**Extracted text:**
====================

2 Traffic Measurements and Metrics

FIG. 2 provides a combined block diagram and flow diagram of a system and method 200 in accordance with one embodiment. In FIG. 2, images of traffic flow at two different locations 202 and 204 are captured by field cameras 206 and 208. The images captured by cameras 206 and 208 are provided to machine vision detectors 210 and 212, which use the images to compute individual vehicle speed and headway. Although not shown, loop detectors also form part of system 200. The output of machine vision detectors 210 and 212 and the loop detectors passes through one or more communication servers 214 and are pulled from communication servers 214 by a data polling client 218 on a modeling/algorithm server 216. The data is stored in data storage 220 of server 216 for use by a model improvement process 222.

====================

**Raw data:**

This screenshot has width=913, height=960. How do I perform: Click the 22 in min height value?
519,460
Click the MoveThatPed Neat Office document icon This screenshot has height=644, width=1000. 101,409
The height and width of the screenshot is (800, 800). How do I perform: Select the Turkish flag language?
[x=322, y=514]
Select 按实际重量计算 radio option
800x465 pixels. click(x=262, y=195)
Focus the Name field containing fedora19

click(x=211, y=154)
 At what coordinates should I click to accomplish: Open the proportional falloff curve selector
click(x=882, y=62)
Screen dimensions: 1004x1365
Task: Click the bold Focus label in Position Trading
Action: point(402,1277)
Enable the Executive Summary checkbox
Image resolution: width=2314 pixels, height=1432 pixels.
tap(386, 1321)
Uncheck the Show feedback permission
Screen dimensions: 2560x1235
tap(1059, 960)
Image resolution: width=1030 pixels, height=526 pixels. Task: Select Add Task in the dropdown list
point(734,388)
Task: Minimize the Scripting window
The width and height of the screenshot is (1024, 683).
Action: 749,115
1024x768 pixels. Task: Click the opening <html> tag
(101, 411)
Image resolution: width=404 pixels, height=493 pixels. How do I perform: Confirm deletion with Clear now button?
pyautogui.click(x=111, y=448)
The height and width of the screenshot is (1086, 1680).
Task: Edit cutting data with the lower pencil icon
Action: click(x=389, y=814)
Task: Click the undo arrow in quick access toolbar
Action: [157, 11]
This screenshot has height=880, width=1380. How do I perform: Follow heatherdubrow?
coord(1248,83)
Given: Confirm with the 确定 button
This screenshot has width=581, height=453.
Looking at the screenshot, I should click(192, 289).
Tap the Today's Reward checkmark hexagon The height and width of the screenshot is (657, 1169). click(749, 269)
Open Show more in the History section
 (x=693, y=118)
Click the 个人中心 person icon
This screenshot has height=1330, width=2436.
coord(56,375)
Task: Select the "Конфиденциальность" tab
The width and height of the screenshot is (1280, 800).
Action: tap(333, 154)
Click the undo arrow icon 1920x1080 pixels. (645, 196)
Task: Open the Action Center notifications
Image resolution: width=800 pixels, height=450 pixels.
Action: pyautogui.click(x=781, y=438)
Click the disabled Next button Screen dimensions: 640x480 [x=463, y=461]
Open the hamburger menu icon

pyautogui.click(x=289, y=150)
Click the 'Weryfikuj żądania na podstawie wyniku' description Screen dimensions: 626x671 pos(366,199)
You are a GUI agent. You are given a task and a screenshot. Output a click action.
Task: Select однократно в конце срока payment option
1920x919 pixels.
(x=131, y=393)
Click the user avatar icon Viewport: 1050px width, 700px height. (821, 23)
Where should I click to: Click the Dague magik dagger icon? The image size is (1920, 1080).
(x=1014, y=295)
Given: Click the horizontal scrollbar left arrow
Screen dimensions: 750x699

====================

**Given problem:**
In the traffic measurements text, what do the machine vision detectors compute from the camera images?

**The completed task:**
Individual vehicle speed and headway.